Celui qui apporte la soupe signifie qu’il est dans le mouvement, pas au bord.
Il a fallu de l’entrain pour faire la soupe (sans compter le transport, l’installation, la proposition à tous de se servir en faisant le tour avec les petites timbales pleines, etc.). Un entrain minimal pour se déplacer en fin de journée ; sortir.
Le plus difficile est de sortir de chez soi ou de ne pas y rentrer, c’est pourquoi le mouvement à son début posa comme phrase qu’on ne rentrerait pas chez soi.
Quelle colle nous tient chez nous ?
Quelle colle assez puissante nous tient chez nous pour que même par beau temps en week-end et en vacances, sans obligations particulières, les enfants grands ou gardés, la télé étant ce qu’elle est, peu de goût pour la lecture et les jeux de société, certes une bonne série certes Call of Duty – mais tout de même ?
Quelle colle,
sinon l’habitude.
La liste est courte et sûre des raisons qui de toute éternité me font sortir : un film ; un repas de famille ; un resto entre amis ; de moins en moins un verre au bar ; le feu d’artifice du 14 juillet ; une initiative de la mairie.
Mais sortir pour rester sur une place, avec d’autres, du jamais vu.
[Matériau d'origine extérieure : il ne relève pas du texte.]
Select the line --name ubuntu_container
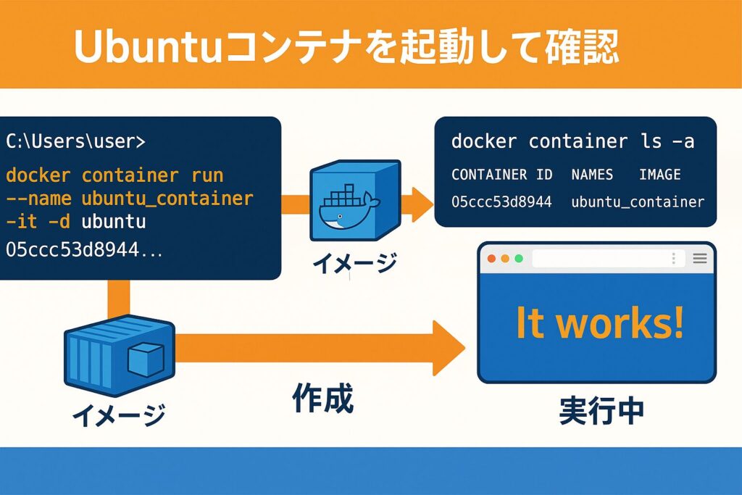point(130,199)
Et qu’est-ce qu’on va faire ?
L’ennui.
Le ridicule du partage de la soupe.
(Une soupe peut-être pas bonne.)
Des phrases entendues mille fois. Des banalités, des redites.
Les cassos du coin.
On va faire l’ennui.
Cette colle très puissante qui te contient chez toi.
Le bon canapé.
Le dehors, ouvert à tous vents.
Cette conquête, prise de guerre, d’écouter des inconnus. De causer avec des. Que tu ne rencontres jamais qu’en reportage – l’ouvrier agricole, l’assistante sociale, les très vieux militants du PC.
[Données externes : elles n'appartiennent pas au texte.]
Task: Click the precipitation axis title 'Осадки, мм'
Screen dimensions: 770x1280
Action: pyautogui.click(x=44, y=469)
Et puis la facilité que c’est, dont tu ne te doutais pas.
Le goût, qui commence à venir.
Des solutions à inventer pour continuer quand il fera froid.
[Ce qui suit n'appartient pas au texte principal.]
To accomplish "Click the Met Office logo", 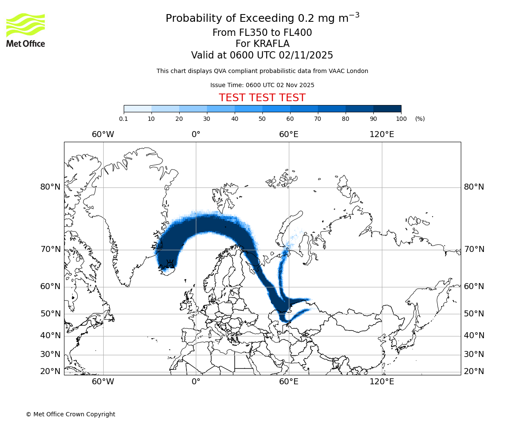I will pyautogui.click(x=26, y=30).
Alors pourquoi tant d’autres encore collés ? D’où et de quoi de cette colle la puissance familière ? L’idée que les familles sont dedans, que la vie familiale ne peut être que dedans.
Pourtant les premières fois des enfants sont là, des petits, et un ado de douze ou treize ; sagement collés aux parents, puis très vite gambadant par toute la place, courant après les chiens, divaguant. C’est eux qui ont le moins froid, qui s’amusent le plus, qui trouvent comment faire dehors.
Tout de même cette colle très puissante, quadragénaire.
Petits, l’été, on installait nos chaises à côté de celles des grands, dans la rue, le long des maisons, regardant la route. On racontait la vie. On bavait on bavardait on bavassait. On suivait au mur d’en face le lézard montant le long des lézardes. Les nids collés des étourneaux sous les toits, savamment maçonnés ; tous les détails du monde.
Quelque chose de ça s’est échappé qu’on cherche, taraudés par le souci. Plus le monde, mais son souci. Et si tout ça crevait ? Et si la dernière abeille tombait à mes pieds, là ? Et si plus jamais ma vue ne disparaissait l’été dans un pare-brise pourri d’insectes ?
Dans cette peur, se couvrir de l’habitude du chez-soi, couverts de l’excuse des cassos, de la météo.